(Stored data entries)
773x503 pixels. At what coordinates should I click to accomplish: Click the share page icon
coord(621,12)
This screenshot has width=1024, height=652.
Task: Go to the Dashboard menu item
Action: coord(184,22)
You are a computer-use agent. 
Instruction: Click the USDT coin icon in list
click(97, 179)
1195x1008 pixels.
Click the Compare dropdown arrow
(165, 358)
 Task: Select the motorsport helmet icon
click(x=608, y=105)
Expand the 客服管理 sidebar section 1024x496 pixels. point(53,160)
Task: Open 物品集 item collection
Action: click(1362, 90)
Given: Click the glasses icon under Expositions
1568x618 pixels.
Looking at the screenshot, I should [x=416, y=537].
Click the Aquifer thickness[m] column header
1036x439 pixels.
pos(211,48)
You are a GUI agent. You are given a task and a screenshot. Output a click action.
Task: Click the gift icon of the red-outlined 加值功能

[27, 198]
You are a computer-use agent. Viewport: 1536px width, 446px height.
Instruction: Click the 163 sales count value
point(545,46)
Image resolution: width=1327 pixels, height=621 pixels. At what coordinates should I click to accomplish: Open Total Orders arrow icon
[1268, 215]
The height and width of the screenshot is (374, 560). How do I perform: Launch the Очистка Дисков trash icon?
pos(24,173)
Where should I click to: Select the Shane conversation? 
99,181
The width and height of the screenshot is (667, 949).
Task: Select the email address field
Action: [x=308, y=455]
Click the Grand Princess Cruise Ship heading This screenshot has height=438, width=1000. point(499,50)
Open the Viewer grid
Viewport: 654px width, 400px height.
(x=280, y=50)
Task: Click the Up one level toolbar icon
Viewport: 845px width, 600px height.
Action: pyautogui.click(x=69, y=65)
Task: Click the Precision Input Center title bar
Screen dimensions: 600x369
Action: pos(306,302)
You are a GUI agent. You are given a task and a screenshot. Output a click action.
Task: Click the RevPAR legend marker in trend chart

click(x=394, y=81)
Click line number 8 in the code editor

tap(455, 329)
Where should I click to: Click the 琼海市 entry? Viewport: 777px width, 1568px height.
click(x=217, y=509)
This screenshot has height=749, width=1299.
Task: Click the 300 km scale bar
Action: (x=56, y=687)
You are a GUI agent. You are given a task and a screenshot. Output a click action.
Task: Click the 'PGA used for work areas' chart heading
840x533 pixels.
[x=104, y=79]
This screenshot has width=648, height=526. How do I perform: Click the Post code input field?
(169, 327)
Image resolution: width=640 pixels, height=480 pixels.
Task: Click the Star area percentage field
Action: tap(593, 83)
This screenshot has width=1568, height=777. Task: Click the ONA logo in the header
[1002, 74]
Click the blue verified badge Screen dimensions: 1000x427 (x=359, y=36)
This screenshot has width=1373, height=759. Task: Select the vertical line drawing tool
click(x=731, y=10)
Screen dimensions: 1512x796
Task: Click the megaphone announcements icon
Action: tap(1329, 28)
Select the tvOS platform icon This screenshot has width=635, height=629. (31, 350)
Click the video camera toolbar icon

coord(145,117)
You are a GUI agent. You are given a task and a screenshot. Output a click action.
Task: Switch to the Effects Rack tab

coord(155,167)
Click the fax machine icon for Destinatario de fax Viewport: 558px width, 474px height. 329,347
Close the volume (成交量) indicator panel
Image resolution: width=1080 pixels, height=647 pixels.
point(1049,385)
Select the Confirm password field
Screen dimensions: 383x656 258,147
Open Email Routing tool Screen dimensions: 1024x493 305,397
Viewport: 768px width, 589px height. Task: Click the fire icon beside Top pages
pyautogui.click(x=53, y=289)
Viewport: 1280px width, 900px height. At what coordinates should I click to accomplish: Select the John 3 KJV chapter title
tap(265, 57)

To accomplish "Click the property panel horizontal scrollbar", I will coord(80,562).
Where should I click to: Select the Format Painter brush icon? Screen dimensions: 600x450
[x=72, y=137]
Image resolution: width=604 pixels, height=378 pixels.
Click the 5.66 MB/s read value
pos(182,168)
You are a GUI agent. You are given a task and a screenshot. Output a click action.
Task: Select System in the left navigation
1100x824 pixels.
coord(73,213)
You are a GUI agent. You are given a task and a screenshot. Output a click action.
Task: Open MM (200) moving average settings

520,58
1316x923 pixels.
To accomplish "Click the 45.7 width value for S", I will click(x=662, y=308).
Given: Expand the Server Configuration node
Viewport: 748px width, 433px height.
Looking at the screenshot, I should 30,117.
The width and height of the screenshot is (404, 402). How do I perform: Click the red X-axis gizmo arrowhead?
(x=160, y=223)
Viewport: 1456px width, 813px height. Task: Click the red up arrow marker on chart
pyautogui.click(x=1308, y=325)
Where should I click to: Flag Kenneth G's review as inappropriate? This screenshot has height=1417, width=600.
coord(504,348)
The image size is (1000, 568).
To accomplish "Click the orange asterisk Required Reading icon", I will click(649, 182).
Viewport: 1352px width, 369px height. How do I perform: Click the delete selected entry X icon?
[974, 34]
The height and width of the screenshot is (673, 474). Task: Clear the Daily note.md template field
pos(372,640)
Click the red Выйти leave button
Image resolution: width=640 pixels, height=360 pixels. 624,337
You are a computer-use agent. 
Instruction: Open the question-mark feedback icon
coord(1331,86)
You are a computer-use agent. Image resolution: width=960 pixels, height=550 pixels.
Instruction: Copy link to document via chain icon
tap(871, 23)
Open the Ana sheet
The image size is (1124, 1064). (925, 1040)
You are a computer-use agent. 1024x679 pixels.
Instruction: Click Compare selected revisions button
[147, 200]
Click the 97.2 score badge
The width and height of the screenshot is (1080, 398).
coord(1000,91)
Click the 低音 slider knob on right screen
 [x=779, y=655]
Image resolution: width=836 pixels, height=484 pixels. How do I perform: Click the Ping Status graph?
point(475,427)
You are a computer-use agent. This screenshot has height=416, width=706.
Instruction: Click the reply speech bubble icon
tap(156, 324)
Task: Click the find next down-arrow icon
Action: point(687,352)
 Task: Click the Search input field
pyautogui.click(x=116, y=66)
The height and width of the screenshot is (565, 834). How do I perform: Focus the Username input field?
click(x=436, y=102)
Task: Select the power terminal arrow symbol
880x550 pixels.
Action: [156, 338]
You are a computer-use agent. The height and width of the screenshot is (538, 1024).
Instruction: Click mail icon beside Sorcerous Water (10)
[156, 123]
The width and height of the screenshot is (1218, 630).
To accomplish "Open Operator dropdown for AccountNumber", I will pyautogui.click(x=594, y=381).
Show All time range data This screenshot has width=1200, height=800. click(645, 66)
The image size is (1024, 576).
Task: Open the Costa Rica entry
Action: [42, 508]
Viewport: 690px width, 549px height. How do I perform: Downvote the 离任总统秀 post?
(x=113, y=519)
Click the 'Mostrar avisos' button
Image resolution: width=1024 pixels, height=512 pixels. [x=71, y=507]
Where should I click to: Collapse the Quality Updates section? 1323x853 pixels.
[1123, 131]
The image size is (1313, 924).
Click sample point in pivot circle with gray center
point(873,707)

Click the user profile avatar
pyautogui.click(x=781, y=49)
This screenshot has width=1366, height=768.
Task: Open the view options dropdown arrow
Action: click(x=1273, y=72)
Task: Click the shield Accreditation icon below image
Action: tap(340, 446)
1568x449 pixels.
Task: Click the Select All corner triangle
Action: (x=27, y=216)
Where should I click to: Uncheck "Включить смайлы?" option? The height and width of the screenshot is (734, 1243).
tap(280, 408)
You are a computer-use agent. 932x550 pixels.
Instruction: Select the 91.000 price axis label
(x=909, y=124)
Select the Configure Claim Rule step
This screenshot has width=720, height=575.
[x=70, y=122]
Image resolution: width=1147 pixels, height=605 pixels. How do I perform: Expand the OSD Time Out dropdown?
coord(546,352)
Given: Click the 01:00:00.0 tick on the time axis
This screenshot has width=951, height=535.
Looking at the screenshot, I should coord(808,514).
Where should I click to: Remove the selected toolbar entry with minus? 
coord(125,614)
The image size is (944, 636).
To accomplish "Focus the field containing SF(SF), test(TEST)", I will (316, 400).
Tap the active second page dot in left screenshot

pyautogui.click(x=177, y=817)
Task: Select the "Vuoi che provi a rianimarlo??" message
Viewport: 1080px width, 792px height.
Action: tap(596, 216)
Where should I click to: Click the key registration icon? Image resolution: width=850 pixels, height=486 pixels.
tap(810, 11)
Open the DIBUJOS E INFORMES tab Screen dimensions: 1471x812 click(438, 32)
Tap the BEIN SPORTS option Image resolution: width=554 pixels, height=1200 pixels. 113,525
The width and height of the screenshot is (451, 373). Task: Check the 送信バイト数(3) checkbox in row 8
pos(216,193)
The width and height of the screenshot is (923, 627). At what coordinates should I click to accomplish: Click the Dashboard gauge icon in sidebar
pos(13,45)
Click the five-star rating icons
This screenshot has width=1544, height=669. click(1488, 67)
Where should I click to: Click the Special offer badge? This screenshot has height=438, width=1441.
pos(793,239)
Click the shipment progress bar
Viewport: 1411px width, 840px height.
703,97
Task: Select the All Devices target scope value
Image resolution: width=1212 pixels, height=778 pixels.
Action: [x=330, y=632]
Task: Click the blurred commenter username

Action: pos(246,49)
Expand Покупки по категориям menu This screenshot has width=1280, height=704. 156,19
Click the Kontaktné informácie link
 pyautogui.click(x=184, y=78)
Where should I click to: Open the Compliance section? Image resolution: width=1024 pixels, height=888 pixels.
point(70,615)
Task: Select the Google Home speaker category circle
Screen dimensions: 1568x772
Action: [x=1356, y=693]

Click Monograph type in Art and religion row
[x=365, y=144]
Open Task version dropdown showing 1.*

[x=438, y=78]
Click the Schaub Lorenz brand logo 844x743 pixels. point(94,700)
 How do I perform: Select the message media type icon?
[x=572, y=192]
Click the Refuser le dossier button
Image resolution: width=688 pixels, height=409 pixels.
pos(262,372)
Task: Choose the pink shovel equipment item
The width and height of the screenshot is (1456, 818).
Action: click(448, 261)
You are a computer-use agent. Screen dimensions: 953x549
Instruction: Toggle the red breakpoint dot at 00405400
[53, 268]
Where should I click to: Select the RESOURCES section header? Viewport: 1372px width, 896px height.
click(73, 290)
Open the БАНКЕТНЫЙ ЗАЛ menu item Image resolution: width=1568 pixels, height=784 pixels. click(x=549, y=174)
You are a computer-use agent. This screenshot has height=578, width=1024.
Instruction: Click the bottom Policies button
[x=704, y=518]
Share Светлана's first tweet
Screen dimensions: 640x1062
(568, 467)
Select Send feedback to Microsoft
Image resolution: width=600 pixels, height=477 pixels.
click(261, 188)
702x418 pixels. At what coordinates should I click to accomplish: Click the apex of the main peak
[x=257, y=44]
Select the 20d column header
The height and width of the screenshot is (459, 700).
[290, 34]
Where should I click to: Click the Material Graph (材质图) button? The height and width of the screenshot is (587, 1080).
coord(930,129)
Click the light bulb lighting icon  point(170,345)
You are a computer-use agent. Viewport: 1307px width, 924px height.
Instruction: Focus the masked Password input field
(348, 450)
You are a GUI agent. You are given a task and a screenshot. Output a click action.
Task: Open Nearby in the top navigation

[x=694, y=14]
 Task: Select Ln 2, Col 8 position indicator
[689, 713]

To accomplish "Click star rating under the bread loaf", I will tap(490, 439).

__TASK INSTRUCTIONS__. Find all lines in the records that hold the word "computer". Copy them.

__REPLY__.
You are a computer-use agent. 
You are a computer-use agent. Viewport: 1536px width, 446px height.
You are a computer-use agent. 
You are a computer-use agent. Image resolution: width=960 pixels, height=550 pixels.
You are a computer-use agent. 1024x679 pixels.
You are a computer-use agent. This screenshot has height=416, width=706.
You are a computer-use agent. The height and width of the screenshot is (538, 1024).
You are a computer-use agent. 932x550 pixels.
You are a computer-use agent. Screen dimensions: 953x549
You are a computer-use agent. This screenshot has height=578, width=1024.
You are a computer-use agent. Viewport: 1307px width, 924px height.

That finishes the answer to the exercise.